Maria: Extraímos, retiramos, esgotamos, sem medir as consequências a médio e longo prazo para os solos, para a biodiversidade, para os recursos hídricos.
Rui: Tudo em nome do desenvolvimento e do crescimento económico. E que na maior parte das vezes não vemos quando olhamos para o nosso prato ou para o nosso frigorifico. Falar de sistemas alimentares é falar de muita coisa:
Maria: produção de alimentos, armazenamento, transporte,
Rui: transformação e distribuição, comércio e marketing,
Maria: legislação, consumo e desperdício, e claro, impacto de tudo isto na economia, na sociedade e no ambiente. Temo-nos esquecido especialmente deste último? O ambiente?

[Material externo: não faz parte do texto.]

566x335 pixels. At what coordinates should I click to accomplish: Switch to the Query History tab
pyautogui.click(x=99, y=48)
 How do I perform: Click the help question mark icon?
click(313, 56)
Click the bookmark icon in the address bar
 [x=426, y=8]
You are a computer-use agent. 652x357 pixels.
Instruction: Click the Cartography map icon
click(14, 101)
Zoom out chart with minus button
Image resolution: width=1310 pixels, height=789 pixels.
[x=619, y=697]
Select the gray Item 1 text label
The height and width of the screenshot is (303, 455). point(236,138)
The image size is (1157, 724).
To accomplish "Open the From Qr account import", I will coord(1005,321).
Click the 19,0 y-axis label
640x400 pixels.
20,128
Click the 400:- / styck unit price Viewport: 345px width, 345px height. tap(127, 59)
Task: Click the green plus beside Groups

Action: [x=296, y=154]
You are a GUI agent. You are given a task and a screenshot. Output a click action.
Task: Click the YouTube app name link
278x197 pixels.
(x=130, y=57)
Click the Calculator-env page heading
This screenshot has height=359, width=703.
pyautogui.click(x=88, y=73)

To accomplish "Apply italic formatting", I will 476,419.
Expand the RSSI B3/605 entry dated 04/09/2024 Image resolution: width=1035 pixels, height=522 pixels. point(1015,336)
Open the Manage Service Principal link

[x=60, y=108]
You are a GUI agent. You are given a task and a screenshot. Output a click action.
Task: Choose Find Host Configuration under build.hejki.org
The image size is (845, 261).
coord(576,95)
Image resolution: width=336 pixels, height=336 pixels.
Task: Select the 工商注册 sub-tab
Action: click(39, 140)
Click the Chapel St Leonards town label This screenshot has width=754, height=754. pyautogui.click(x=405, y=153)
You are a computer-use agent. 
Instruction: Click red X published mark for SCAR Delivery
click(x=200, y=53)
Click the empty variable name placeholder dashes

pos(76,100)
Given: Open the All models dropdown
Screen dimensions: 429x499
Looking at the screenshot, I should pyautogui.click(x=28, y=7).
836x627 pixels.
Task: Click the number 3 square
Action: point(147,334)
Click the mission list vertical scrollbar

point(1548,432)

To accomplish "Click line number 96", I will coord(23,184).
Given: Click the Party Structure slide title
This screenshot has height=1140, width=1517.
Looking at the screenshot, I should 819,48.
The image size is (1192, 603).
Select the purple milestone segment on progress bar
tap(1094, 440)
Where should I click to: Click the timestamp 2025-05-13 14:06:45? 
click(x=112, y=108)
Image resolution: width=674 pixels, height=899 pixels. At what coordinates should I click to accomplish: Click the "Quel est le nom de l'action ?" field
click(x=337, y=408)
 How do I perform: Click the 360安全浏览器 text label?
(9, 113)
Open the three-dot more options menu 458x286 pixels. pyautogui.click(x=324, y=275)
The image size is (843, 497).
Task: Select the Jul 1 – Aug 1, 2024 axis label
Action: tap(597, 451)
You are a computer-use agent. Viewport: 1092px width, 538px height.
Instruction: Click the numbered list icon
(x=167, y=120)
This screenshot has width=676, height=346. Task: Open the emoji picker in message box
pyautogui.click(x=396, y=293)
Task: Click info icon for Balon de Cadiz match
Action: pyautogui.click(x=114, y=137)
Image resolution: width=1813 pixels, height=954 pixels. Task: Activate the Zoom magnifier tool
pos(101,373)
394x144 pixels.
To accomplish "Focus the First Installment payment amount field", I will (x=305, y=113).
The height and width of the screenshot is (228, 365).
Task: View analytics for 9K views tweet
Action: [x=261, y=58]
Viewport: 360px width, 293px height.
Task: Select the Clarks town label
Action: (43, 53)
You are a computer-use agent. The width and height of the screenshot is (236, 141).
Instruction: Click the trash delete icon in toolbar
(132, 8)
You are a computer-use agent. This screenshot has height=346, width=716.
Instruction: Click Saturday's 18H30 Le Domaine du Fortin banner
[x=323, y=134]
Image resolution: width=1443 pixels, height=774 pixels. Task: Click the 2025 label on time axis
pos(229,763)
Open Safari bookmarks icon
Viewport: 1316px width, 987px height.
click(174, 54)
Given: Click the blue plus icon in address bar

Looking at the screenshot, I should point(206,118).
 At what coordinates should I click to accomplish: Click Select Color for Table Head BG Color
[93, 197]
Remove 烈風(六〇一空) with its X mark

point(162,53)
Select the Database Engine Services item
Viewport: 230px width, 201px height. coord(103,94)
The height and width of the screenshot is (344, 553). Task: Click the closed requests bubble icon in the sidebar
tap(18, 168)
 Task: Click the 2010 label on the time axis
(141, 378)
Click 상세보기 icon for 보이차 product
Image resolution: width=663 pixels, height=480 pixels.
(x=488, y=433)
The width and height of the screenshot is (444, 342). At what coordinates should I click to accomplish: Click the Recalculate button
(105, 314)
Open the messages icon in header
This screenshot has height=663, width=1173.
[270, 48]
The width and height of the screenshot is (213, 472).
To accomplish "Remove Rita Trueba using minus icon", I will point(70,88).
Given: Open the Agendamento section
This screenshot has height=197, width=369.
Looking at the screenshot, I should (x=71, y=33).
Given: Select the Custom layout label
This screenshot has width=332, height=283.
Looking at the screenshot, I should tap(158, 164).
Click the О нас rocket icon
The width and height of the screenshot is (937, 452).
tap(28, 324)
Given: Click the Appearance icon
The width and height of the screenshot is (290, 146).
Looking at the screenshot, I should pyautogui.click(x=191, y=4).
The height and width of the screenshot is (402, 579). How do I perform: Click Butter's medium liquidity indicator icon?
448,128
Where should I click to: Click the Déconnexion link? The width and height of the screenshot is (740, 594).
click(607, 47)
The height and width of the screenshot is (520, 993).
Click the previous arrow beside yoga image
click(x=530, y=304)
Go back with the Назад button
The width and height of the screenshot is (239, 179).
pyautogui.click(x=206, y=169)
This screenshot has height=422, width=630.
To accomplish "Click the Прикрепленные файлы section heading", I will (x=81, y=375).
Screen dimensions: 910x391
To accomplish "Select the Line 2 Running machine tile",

Rui: Hoje a ciência está a dar-nos uma mensagem clara: sem uma mudança drástica na forma como produzimos alimentos e cuidamos do solo, vai ser impossível travar o avanço das alterações climáticas. Em Mértola, esse processo está em curso.
Marta Cortegano: E é tempo de repor nestas terras. Nós agora precisamos mesmo é que alguém venha cá repor alguma coisa. Já chega de retirar a este território, é altura de repor.
Rui: E é esta a segunda razão que nos traz a Mértola.
Maria: Por aqui há muito mais do que braços cruzados de gente conformada com o despovoamento e a desertificação. Com os avisos repetidos, como o do Observatório Europeu da Seca, em Maio deste ano: sem as alterações climáticas, o calor extremo que estamos a sentir em países como Portugal ou Espanha seria quase impossível. Aqui em Mértola, onde o deserto já está a chegar, há um grupo de pessoas com uma missão comum.
Marta Cortegano: É aprender. É saber fazer. Saber fazer na aridez, e na dificuldade, saber produzir comida nestas circunstâncias. E é também ficar e fazer vida disso, não é?
Rui: Estas pessoas criaram uma espécie de laboratório para o futuro. Marta Cortegano é uma delas. Em conjunto fundaram em 2018 a Associação Terra Sintrópica.
Maria: A semente foi a ideia de criar uma rede alimentar local, mas o projecto cresceu. Já há hortas a abastecer algumas cantinas e lares de idosos.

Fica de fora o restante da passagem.